Order of benthic ctenophores

Platyctenida, also known as benthic comb jellies, is an order of comb jellies in the class Tentaculata. Platyctenids display a generally benthic lifestyle in contrast to most ctenophores being largely pelagic. Platyctenids display widely differing morphological characteristics from their pelagic counterparts, being highly flattened on their oral-aboral axis and having lost many key traits associated with the phylum.

==Taxonomy==
Platyctenida is the only benthic group of organisms in the phylum Ctenophora. Platyctenida are considered to be a phylogenetically young group along with the orders Lobata and Beroida and are believed to have stemmed from an ancestral version of the order Cydippida, after some kind of bottleneck effect in the phylum.

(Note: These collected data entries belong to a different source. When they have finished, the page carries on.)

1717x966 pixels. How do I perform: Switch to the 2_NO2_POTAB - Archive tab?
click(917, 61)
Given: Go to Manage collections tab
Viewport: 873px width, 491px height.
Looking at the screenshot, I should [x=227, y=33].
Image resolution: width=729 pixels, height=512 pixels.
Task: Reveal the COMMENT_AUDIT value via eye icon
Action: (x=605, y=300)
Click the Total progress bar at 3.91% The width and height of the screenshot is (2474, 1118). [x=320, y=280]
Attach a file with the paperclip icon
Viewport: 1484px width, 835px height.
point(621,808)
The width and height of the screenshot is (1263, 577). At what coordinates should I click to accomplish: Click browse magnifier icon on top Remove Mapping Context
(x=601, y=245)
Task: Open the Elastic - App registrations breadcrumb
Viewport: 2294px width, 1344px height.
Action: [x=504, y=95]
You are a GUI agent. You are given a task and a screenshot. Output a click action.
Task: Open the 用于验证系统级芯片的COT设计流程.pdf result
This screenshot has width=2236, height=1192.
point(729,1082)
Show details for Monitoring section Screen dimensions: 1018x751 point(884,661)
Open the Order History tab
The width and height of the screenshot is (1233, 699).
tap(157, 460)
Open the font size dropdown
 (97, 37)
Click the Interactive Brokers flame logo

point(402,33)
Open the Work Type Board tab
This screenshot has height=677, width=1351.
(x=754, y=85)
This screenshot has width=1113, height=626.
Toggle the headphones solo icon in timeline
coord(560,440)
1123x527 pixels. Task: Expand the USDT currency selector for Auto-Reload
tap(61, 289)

This has been supported by strong morphological and developmental data, specifically the sharing of what has been termed a "Cydippida-like" larva form in all 4 orders. Platyctenida is thought to be a polyphyletic group.

Research has shown that Ctenoplana neritica is just the early life stage of Benthoplana meteoris, and that the remaining members of Ctenoplanidae could also represent the early life history stages of Coeloplanidae and possibly other platyctenes.

== Description ==
Ranging in size 15 cm and below, they have dorso-ventrally flattened, oval and secondarily bilaterally symmetrical bodies. Platyctenids look very much like nudibranchs or flatworms and are often confused for them. All but one species of platyctenids lack the iconic ctene rows (the ciliated comb-rows) that distinguishes the ctenophores but they still possess the pair of tentilla-bearing tentacles and adhesive collocytes that also characterize the phylum in pores along the dorsal surface. They cling to and creep on surfaces by everting the pharynx and using it as a muscular "foot".

They are usually cryptically colored, live on the seabed and rocks, and as epibionts on other benthic organisms like algae, soft coral, and other invertebrates; primarily certain species of cnidarians and echinoderms (primarily the genus Coeloplana sp.). They are often revealed by their long tentacles with many side branches, seen streaming off the back of the animal into the current. They tend to be ectosymbiotic with the organisms they live on.

Whereas most ctenophores are hermaphroditic, certain platyctenids have been found to be asexual, and furthermore, where other ctenophores have been found to reproduce using external fertilization, certain species of platyctenids have been found to use brood pouches.